**What is expected**
Every line below should be repeated exactly.
....
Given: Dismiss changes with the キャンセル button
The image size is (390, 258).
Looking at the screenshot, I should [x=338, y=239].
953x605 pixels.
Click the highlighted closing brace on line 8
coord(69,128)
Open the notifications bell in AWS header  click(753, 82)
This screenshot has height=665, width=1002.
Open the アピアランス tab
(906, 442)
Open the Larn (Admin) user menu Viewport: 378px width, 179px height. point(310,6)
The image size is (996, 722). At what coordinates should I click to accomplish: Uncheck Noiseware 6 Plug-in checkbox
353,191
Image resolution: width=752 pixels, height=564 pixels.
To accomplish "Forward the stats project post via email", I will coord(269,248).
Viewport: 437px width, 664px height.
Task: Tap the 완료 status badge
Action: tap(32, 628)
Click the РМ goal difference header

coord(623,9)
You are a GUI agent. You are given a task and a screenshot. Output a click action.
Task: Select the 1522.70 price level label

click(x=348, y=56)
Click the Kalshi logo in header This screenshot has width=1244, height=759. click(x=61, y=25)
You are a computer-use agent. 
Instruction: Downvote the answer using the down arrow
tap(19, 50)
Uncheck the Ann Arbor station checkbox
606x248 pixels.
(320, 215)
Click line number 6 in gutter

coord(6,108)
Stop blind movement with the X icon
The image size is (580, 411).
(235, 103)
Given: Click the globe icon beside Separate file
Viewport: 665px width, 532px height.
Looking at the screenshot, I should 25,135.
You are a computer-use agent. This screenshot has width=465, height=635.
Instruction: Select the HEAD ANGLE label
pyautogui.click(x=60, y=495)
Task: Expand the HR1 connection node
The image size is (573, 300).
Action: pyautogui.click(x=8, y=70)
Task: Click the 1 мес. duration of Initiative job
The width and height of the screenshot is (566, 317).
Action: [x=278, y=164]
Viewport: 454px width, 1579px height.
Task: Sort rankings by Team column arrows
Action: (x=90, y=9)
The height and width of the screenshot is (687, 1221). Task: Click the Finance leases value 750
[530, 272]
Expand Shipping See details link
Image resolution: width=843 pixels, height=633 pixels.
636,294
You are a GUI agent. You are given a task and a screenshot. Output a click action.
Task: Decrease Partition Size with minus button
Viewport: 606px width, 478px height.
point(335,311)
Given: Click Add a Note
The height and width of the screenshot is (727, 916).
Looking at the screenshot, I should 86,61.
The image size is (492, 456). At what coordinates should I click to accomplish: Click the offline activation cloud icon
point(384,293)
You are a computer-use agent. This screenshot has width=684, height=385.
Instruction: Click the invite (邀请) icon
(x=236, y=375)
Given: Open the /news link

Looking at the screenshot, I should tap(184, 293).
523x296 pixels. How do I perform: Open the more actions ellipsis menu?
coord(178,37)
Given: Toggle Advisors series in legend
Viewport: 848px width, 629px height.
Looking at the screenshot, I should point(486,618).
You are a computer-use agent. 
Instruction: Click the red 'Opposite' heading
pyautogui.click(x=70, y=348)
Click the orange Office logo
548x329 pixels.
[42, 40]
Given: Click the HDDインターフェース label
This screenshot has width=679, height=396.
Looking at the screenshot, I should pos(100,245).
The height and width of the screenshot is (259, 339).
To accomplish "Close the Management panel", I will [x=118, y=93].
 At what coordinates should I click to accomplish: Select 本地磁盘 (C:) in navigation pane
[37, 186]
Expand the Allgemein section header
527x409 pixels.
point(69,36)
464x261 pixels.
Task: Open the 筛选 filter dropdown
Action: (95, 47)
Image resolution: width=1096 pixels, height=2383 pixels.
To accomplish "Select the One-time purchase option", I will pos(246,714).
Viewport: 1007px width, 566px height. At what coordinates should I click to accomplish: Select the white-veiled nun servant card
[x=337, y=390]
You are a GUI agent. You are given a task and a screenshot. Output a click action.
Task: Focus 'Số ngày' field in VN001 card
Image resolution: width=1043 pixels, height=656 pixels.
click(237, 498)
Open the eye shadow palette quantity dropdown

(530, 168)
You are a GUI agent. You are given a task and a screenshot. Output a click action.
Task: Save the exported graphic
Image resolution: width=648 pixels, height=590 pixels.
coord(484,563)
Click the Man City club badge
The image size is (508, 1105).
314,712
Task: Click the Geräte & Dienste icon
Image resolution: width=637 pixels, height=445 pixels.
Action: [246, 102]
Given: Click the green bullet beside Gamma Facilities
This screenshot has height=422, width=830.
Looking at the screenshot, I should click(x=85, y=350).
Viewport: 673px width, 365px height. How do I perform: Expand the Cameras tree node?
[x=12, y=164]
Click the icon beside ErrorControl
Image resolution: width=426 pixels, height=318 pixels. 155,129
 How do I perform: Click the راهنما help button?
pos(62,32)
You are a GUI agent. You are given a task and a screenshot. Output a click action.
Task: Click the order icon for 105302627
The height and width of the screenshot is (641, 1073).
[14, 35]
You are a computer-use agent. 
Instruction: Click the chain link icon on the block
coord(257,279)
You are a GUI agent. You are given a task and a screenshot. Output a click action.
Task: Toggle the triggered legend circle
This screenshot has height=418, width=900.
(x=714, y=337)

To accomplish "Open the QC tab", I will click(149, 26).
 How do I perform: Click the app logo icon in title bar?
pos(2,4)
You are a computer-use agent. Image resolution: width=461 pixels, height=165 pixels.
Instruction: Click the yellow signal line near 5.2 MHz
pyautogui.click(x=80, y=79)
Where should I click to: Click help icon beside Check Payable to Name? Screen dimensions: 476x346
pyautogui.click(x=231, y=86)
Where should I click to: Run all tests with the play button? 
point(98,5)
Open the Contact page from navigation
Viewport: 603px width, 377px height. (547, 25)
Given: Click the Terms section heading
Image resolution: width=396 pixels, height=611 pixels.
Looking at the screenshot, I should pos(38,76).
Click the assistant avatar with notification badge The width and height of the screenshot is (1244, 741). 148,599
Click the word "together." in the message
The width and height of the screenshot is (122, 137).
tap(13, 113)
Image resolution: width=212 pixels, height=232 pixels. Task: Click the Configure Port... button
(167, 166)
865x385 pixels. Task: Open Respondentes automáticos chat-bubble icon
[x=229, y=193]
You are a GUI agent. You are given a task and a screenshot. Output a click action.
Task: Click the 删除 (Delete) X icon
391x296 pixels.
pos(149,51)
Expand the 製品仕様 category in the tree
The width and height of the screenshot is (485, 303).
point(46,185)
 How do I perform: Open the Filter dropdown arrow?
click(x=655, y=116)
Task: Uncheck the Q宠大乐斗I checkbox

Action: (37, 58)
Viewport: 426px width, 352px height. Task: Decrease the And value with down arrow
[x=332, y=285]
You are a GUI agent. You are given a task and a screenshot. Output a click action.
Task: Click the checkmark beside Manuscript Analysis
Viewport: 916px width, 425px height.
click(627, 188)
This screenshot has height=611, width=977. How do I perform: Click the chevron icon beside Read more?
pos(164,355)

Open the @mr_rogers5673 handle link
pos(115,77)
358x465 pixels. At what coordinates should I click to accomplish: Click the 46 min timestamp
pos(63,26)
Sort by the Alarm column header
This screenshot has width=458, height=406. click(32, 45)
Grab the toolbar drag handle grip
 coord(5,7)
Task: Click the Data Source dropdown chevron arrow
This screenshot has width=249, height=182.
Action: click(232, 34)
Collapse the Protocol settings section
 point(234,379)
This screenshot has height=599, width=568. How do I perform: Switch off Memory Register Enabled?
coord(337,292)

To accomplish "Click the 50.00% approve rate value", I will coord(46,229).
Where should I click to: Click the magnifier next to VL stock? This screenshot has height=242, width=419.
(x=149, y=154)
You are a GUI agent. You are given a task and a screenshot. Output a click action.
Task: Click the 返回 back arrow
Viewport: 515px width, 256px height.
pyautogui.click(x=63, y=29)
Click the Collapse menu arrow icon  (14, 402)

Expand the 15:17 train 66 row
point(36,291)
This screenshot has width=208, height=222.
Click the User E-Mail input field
....
**Expected answer**
Given: Dismiss changes with the キャンセル button
The image size is (390, 258).
Looking at the screenshot, I should [x=338, y=239].
953x605 pixels.
Click the highlighted closing brace on line 8
coord(69,128)
Open the notifications bell in AWS header  click(753, 82)
This screenshot has height=665, width=1002.
Open the アピアランス tab
(906, 442)
Open the Larn (Admin) user menu Viewport: 378px width, 179px height. point(310,6)
The image size is (996, 722). At what coordinates should I click to accomplish: Uncheck Noiseware 6 Plug-in checkbox
353,191
Image resolution: width=752 pixels, height=564 pixels.
To accomplish "Forward the stats project post via email", I will coord(269,248).
Viewport: 437px width, 664px height.
Task: Tap the 완료 status badge
Action: tap(32, 628)
Click the РМ goal difference header

coord(623,9)
You are a GUI agent. You are given a task and a screenshot. Output a click action.
Task: Select the 1522.70 price level label

click(x=348, y=56)
Click the Kalshi logo in header This screenshot has width=1244, height=759. click(x=61, y=25)
You are a computer-use agent. 
Instruction: Downvote the answer using the down arrow
tap(19, 50)
Uncheck the Ann Arbor station checkbox
606x248 pixels.
(320, 215)
Click line number 6 in gutter

coord(6,108)
Stop blind movement with the X icon
The image size is (580, 411).
(235, 103)
Given: Click the globe icon beside Separate file
Viewport: 665px width, 532px height.
Looking at the screenshot, I should 25,135.
You are a computer-use agent. This screenshot has width=465, height=635.
Instruction: Select the HEAD ANGLE label
pyautogui.click(x=60, y=495)
Task: Expand the HR1 connection node
The image size is (573, 300).
Action: pyautogui.click(x=8, y=70)
Task: Click the 1 мес. duration of Initiative job
The width and height of the screenshot is (566, 317).
Action: [x=278, y=164]
Viewport: 454px width, 1579px height.
Task: Sort rankings by Team column arrows
Action: (x=90, y=9)
The height and width of the screenshot is (687, 1221). Task: Click the Finance leases value 750
[530, 272]
Expand Shipping See details link
Image resolution: width=843 pixels, height=633 pixels.
636,294
You are a GUI agent. You are given a task and a screenshot. Output a click action.
Task: Decrease Partition Size with minus button
Viewport: 606px width, 478px height.
point(335,311)
Given: Click Add a Note
The height and width of the screenshot is (727, 916).
Looking at the screenshot, I should 86,61.
The image size is (492, 456). At what coordinates should I click to accomplish: Click the offline activation cloud icon
point(384,293)
You are a computer-use agent. This screenshot has width=684, height=385.
Instruction: Click the invite (邀请) icon
(x=236, y=375)
Given: Open the /news link

Looking at the screenshot, I should tap(184, 293).
523x296 pixels. How do I perform: Open the more actions ellipsis menu?
coord(178,37)
Given: Toggle Advisors series in legend
Viewport: 848px width, 629px height.
Looking at the screenshot, I should point(486,618).
You are a computer-use agent. 
Instruction: Click the red 'Opposite' heading
pyautogui.click(x=70, y=348)
Click the orange Office logo
548x329 pixels.
[42, 40]
Given: Click the HDDインターフェース label
This screenshot has width=679, height=396.
Looking at the screenshot, I should pos(100,245).
The height and width of the screenshot is (259, 339).
To accomplish "Close the Management panel", I will [x=118, y=93].
 At what coordinates should I click to accomplish: Select 本地磁盘 (C:) in navigation pane
[37, 186]
Expand the Allgemein section header
527x409 pixels.
point(69,36)
464x261 pixels.
Task: Open the 筛选 filter dropdown
Action: (95, 47)
Image resolution: width=1096 pixels, height=2383 pixels.
To accomplish "Select the One-time purchase option", I will pos(246,714).
Viewport: 1007px width, 566px height. At what coordinates should I click to accomplish: Select the white-veiled nun servant card
[x=337, y=390]
You are a GUI agent. You are given a task and a screenshot. Output a click action.
Task: Focus 'Số ngày' field in VN001 card
Image resolution: width=1043 pixels, height=656 pixels.
click(237, 498)
Open the eye shadow palette quantity dropdown

(530, 168)
You are a GUI agent. You are given a task and a screenshot. Output a click action.
Task: Save the exported graphic
Image resolution: width=648 pixels, height=590 pixels.
coord(484,563)
Click the Man City club badge
The image size is (508, 1105).
314,712
Task: Click the Geräte & Dienste icon
Image resolution: width=637 pixels, height=445 pixels.
Action: [246, 102]
Given: Click the green bullet beside Gamma Facilities
This screenshot has height=422, width=830.
Looking at the screenshot, I should click(x=85, y=350).
Viewport: 673px width, 365px height. How do I perform: Expand the Cameras tree node?
[x=12, y=164]
Click the icon beside ErrorControl
Image resolution: width=426 pixels, height=318 pixels. 155,129
 How do I perform: Click the راهنما help button?
pos(62,32)
You are a GUI agent. You are given a task and a screenshot. Output a click action.
Task: Click the order icon for 105302627
The height and width of the screenshot is (641, 1073).
[14, 35]
You are a computer-use agent. 
Instruction: Click the chain link icon on the block
coord(257,279)
You are a GUI agent. You are given a task and a screenshot. Output a click action.
Task: Toggle the triggered legend circle
This screenshot has height=418, width=900.
(x=714, y=337)

To accomplish "Open the QC tab", I will click(149, 26).
 How do I perform: Click the app logo icon in title bar?
pos(2,4)
You are a computer-use agent. Image resolution: width=461 pixels, height=165 pixels.
Instruction: Click the yellow signal line near 5.2 MHz
pyautogui.click(x=80, y=79)
Where should I click to: Click help icon beside Check Payable to Name? Screen dimensions: 476x346
pyautogui.click(x=231, y=86)
Where should I click to: Run all tests with the play button? 
point(98,5)
Open the Contact page from navigation
Viewport: 603px width, 377px height. (547, 25)
Given: Click the Terms section heading
Image resolution: width=396 pixels, height=611 pixels.
Looking at the screenshot, I should pos(38,76).
Click the assistant avatar with notification badge The width and height of the screenshot is (1244, 741). 148,599
Click the word "together." in the message
The width and height of the screenshot is (122, 137).
tap(13, 113)
Image resolution: width=212 pixels, height=232 pixels. Task: Click the Configure Port... button
(167, 166)
865x385 pixels. Task: Open Respondentes automáticos chat-bubble icon
[x=229, y=193]
You are a GUI agent. You are given a task and a screenshot. Output a click action.
Task: Click the 删除 (Delete) X icon
391x296 pixels.
pos(149,51)
Expand the 製品仕様 category in the tree
The width and height of the screenshot is (485, 303).
point(46,185)
 How do I perform: Open the Filter dropdown arrow?
click(x=655, y=116)
Task: Uncheck the Q宠大乐斗I checkbox

Action: (37, 58)
Viewport: 426px width, 352px height. Task: Decrease the And value with down arrow
[x=332, y=285]
You are a GUI agent. You are given a task and a screenshot. Output a click action.
Task: Click the checkmark beside Manuscript Analysis
Viewport: 916px width, 425px height.
click(627, 188)
This screenshot has height=611, width=977. How do I perform: Click the chevron icon beside Read more?
pos(164,355)

Open the @mr_rogers5673 handle link
pos(115,77)
358x465 pixels. At what coordinates should I click to accomplish: Click the 46 min timestamp
pos(63,26)
Sort by the Alarm column header
This screenshot has width=458, height=406. click(32, 45)
Grab the toolbar drag handle grip
 coord(5,7)
Task: Click the Data Source dropdown chevron arrow
This screenshot has width=249, height=182.
Action: click(232, 34)
Collapse the Protocol settings section
 point(234,379)
This screenshot has height=599, width=568. How do I perform: Switch off Memory Register Enabled?
coord(337,292)

To accomplish "Click the 50.00% approve rate value", I will coord(46,229).
Where should I click to: Click the magnifier next to VL stock? This screenshot has height=242, width=419.
(x=149, y=154)
You are a GUI agent. You are given a task and a screenshot. Output a click action.
Task: Click the 返回 back arrow
Viewport: 515px width, 256px height.
pyautogui.click(x=63, y=29)
Click the Collapse menu arrow icon  (14, 402)

Expand the 15:17 train 66 row
point(36,291)
This screenshot has width=208, height=222.
Click the User E-Mail input field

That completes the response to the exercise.